In the quest for more efficient solar power generation, researchers have turned to the skies—and the sun’s shape—to improve the accuracy of solar energy simulations. A team led by SHEN Tong from the State Key Laboratory of CAD&CG at Zhejiang University has developed a new model that could significantly enhance the performance of solar power towers. Their work, published in the journal *Computer Science* (Jisuanji kexue), introduces a novel approach to modeling the sunshape, which could lead to better energy distribution and improved efficiency in solar power plants.
The sunshape model describes how solar radiation is distributed on the ground, a critical factor for accurately simulating the flux density on solar receivers in power towers. The team’s model addresses several limitations of existing models, including low accuracy, misalignment of the CircumSolar Ratio (CSR), discontinuity, and the inability to integrate analytically. “Our goal was to create a model that not only fits the data more accurately but also aligns the CSR and ensures continuity,” said SHEN Tong, the lead author of the study.
The researchers used a dataset of solar radiative energy scans, processed through data cleaning, denoising, normalization, averaging, and concatenation. They obtained 84 sets of data with varying CSR values, each corresponding to a solar energy scanning profile that changes with the incident angle θ. The team then employed a constrained B-spline function fitting method, using a differential evolution algorithm to determine the optimal knot vector and number of control coefficients. This approach allowed them to create a model that is C² continuous, meaning it is smooth and differentiable, which is crucial for accurate simulations.
One of the key advantages of the new model is its ability to align the CSR, ensuring that the distribution of solar energy is accurately represented. “This alignment is essential for improving the efficiency of solar power towers, as it allows for more precise calculations of radiative energy distribution,” explained SHEN. The model’s high fitting accuracy and analytical integration capabilities make it a valuable tool for the energy sector, potentially leading to more efficient solar power generation and reduced costs.

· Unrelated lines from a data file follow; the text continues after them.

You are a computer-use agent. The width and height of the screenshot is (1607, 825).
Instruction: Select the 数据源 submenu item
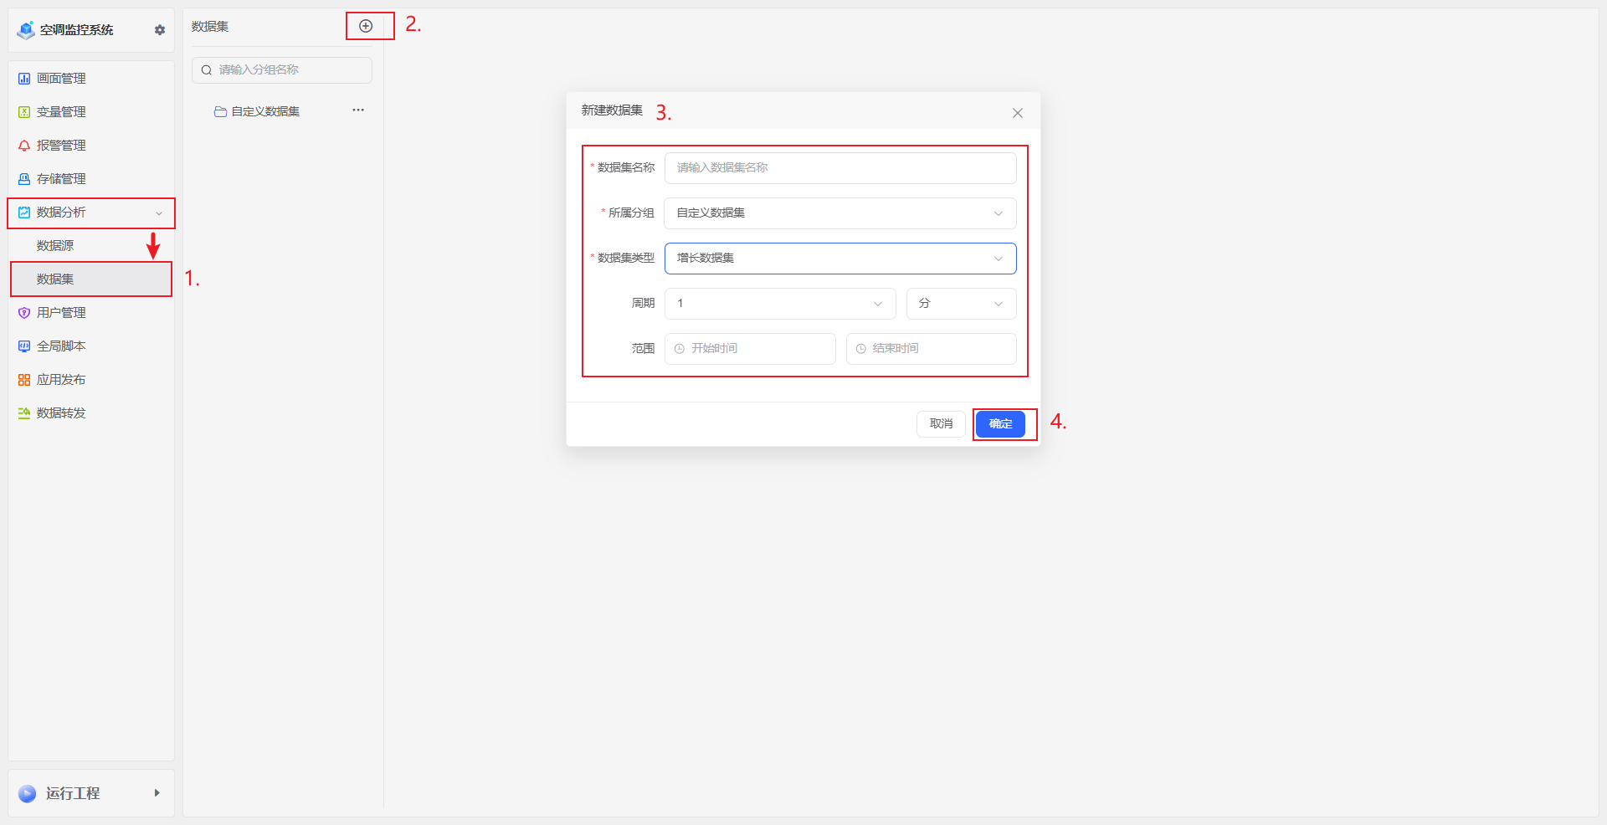[55, 246]
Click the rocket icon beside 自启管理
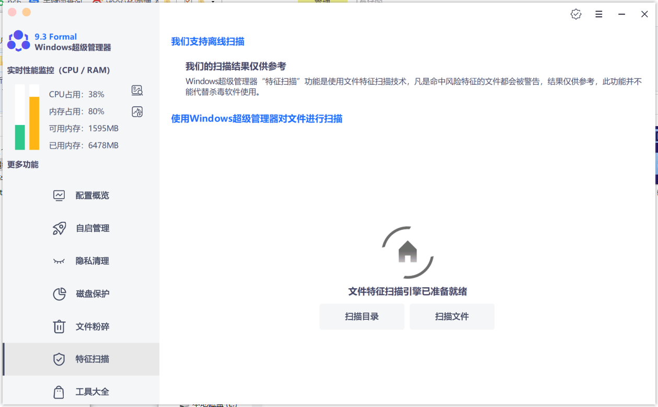 coord(59,228)
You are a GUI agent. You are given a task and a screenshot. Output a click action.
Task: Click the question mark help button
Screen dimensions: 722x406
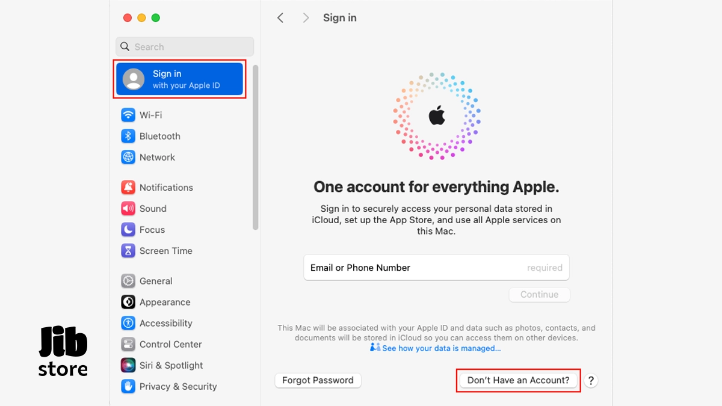(591, 380)
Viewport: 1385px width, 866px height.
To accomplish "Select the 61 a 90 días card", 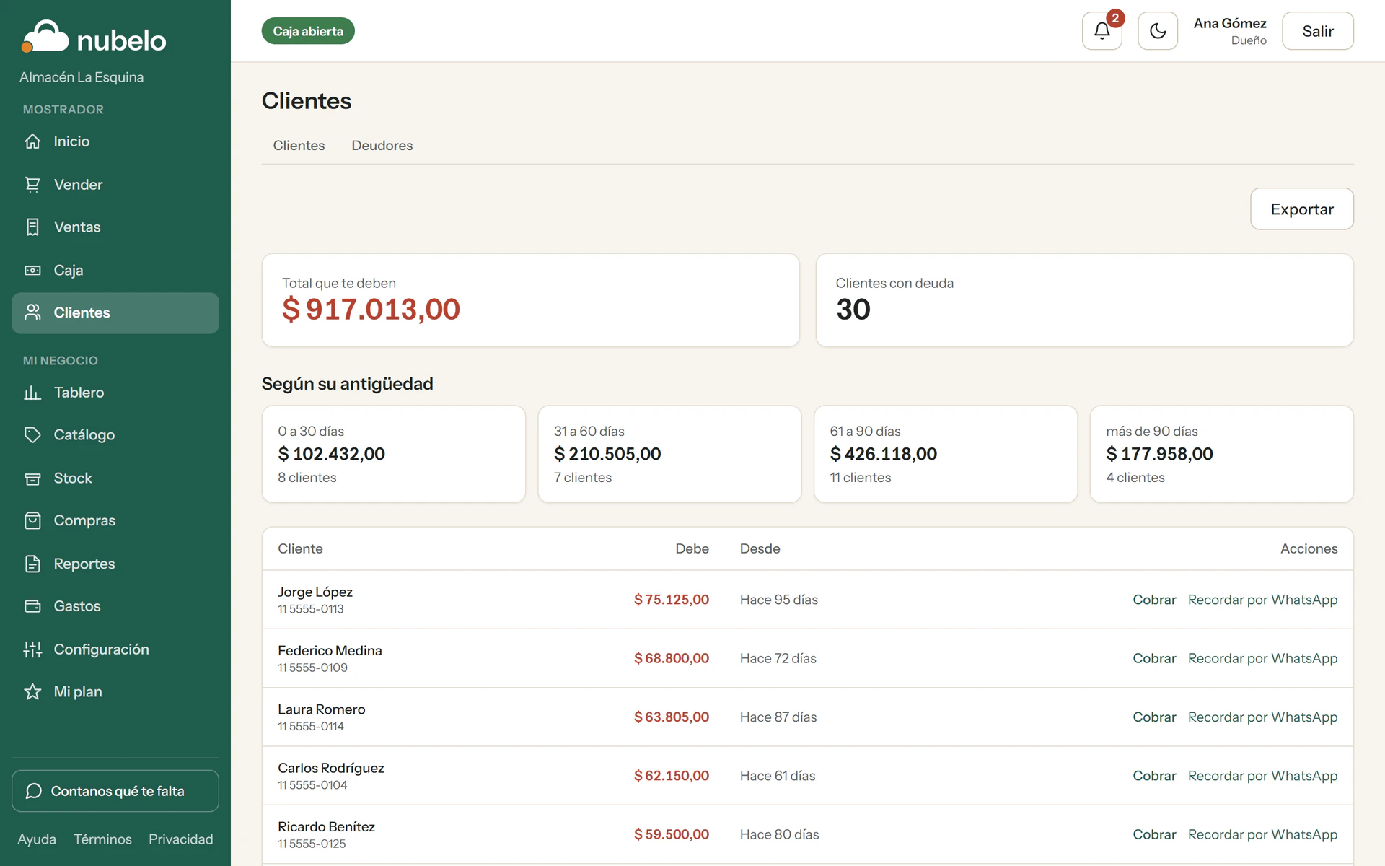I will [x=945, y=454].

The implications of this research extend beyond immediate improvements in solar power towers. As the energy sector continues to evolve, accurate modeling of solar radiation will be crucial for integrating renewable energy sources into the grid. The B-spline function model developed by SHEN and his team could pave the way for more advanced simulations and optimizations, ultimately contributing to a more sustainable energy future.
The study’s findings were published in *Computer Science* (Jisuanji kexue), a testament to the interdisciplinary nature of the research, bridging the gap between computer science and renewable energy. As the world looks to transition to cleaner energy sources, innovations like this one will play a pivotal role in shaping the future of solar power.